(BRIEF 1) According to the review of Joan Weber's "Let Me Go Lover," who do the online biographies say had a heavy helping hand in her career?
(BRIEF 2) Pick up the review of Joan Weber's "Let Me Go Lover" after its last sentence and keep writing.

Joan Weber, "Let Me Go Lover"
(January 22, 1955)

You have to hear this: Weber oversings in ways Whitney, Mariah, and Celine never dreamed. There's explosive consonants and vibrato OH GOD is there ever vibrato, applied to lyrics with weep/deep/sleep and loose/use rhymes that belong in the kiddie pool. But where Weber really lays it on thick is when she cascades from the top of her register, so sweet and girlish, to a bellowing bottom that turns "lover" into a gasp of "luuuhffher." It calls up so many unsexy aural referents -- asthma, drowning victims, Carol Burnett doing one of her funny grunting sounds -- you have to wonder (once again) what people saw in it. Were they bowled over by Weber's incaution? Did they think that it's only when you sound crazy that you really mean it? That true singing, like true love, is a trial? Did they treat her as a wonder of nature? Was her eccentricity the attraction? The online biographies cite Mitch Miller as having a heavy helping hand in her career, so it's plausible her oversing was as much a "novelty" as his other tracks Miller had a hand in, like Rosemary Clooney's "ethnic" hits or Johnnie Ray's alluring wheeze. (Why hasn't Miller written his memoirs yet?)

(PROVIDED DATA)
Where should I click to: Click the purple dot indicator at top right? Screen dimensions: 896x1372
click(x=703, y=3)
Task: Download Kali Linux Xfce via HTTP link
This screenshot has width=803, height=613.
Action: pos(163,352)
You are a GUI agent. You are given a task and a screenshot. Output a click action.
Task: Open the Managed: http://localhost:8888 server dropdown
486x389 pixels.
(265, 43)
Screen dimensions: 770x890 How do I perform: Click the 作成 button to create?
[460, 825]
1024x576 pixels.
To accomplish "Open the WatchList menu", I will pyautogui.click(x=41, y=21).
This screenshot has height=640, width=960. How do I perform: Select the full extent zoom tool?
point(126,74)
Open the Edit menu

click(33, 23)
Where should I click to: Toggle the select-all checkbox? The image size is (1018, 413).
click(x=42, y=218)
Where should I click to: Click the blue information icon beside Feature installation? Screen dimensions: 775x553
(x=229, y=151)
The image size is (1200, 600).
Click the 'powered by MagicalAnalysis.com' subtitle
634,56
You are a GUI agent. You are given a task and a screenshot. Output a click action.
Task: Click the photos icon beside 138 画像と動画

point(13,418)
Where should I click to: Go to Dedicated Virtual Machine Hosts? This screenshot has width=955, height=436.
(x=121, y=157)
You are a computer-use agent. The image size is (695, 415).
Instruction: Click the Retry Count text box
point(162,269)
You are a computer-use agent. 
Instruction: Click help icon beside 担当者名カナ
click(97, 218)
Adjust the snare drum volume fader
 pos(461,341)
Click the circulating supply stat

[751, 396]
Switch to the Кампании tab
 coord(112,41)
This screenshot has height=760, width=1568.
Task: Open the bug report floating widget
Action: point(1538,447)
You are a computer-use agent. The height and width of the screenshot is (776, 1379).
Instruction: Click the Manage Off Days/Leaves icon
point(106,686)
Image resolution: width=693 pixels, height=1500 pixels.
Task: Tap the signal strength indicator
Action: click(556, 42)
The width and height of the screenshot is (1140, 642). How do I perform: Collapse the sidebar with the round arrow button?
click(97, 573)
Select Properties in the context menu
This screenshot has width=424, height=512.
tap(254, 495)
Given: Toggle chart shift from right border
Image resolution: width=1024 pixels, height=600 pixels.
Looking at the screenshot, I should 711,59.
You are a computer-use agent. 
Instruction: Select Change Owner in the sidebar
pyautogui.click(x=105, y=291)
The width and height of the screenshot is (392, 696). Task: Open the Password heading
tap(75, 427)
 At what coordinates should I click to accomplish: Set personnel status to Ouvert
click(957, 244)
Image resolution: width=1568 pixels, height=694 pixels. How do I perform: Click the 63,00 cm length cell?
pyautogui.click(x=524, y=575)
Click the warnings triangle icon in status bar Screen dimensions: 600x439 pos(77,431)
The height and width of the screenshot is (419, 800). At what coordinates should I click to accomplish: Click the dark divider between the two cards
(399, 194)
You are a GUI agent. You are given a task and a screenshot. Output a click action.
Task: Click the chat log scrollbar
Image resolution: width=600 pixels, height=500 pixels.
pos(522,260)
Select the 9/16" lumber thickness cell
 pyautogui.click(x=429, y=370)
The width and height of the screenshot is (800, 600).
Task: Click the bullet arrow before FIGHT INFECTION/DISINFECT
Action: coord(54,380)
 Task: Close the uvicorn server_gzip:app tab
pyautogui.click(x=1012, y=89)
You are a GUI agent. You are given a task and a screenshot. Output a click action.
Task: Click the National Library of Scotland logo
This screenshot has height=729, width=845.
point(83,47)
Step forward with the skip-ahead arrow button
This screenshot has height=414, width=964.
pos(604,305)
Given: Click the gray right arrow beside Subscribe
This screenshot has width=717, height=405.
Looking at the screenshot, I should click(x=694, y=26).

(ANSWER SECTION 1) Mitch Miller

(ANSWER SECTION 2)
That said, it's pretty much an Elvis ballad. Elvis' gasps and growls are far more suave than Weber's, but they're more like than unlike, and the record even features a solo electric guitar and Jordanaires analogues to boot. Indeed, it's not hard to believe Elvis ballads like "That's When Your Heartaches Begin" or "I Want You, I Need You, I Love You" are as much attempt to recreate the sensibility of a record like this as much as any gospel or R&B track you'd care to name. So this an oddity in an era of oddities, and yet an appropriate bit of accidental prescience in that pop chart interzone of the pre-rock era. 4

This was her only charting song, by the way. She had the nasty luck of giving birth right when this song hit, killing all the momentum in her career. She died of heart failure in a mental institution at 45. Christ.